Investigating petrophysical properties of gas hydrate-bearing sediments using digital rock technology: A microscopic perspective

Natural gas hydrates are crystalline solid complexes with different morphologies found in marine sediments and permafrost zones. The petrophysical properties of gas hydrate-bearing sediments (GHBS) are crucial for understanding the characteristics of gas hydrate reservoirs, the spatial distribution of natural gas hydrates, and their exploitation potential. Geophysical exploration remains the primary approach for investigating the petrophysical properties of GHBS. However, limitations in resolution make it challenging to accurately characterize complex sediment structures, leading to difficulties in precisely interpreting petrophysical properties. Laboratory-based petrophysical experiments provide highly accurate results for petrophysical properties.
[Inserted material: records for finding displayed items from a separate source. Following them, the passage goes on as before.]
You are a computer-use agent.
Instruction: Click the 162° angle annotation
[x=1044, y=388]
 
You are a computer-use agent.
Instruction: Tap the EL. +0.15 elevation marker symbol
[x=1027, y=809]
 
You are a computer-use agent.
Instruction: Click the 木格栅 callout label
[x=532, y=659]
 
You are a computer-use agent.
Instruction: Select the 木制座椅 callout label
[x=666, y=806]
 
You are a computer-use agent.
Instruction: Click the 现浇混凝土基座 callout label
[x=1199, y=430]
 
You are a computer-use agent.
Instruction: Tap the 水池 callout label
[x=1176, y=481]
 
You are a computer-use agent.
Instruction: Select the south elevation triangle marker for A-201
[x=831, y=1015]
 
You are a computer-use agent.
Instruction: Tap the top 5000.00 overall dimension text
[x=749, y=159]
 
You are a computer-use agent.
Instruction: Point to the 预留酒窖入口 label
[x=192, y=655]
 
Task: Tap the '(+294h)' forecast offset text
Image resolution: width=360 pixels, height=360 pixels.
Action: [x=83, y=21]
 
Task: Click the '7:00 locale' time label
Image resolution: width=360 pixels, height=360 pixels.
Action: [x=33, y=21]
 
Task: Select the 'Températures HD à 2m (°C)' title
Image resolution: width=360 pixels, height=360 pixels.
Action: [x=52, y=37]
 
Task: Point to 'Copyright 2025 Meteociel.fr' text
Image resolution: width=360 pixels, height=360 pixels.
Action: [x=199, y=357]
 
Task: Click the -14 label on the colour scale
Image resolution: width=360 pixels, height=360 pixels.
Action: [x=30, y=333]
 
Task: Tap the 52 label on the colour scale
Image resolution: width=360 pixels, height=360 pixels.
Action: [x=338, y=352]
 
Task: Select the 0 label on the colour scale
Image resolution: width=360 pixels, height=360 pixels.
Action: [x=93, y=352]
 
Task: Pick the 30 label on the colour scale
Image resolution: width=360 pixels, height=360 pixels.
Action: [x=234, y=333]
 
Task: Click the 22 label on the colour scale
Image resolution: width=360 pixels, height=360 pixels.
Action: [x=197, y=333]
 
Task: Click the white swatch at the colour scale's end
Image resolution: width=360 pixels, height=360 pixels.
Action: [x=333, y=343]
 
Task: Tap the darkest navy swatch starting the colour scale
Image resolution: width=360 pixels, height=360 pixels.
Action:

Despite their accuracy, these experiments are costly, and difficulties in controlling variables may introduce uncertainties into geophysical exploration models. Advances in imaging and simulation techniques have established digital rock technology as an indispensable tool for enhancing petrophysical experimentation. This technology offers a novel microscopic perspective for elucidating the three-dimensional (3D) spatial distribution and multi-physical responses of GHBS. This paper presents an in-depth discussion of digital rock technology as applied to GHBS, with an emphasis on digital rock reconstruction and simulation of petrophysical properties. First, we summarize two common methods for constructing digital rocks of GHBS: petrophysical experimental methods and numerical reconstruction methods, followed by analyses of their respective advantages and limitations. Next, we delve into numerical simulation methods for evaluating GHBS petrophysical properties, including electrical, elastic, and fluid flow characteristics. Finally, we conduct a comprehensive analysis of the current trends in digital rock reconstruction and petrophysical simulation techniques for GHBS, emphasizing the necessity of multi-scale, multi-component, high-resolution 3D digital rock models to facilitate the precise characterization of complex gas hydrate reservoirs. Future applications of microscopic digital rock technology should be integrated with macroscopic geophysical exploration to enable more comprehensive and precise analyses of GHBS petrophysical properties.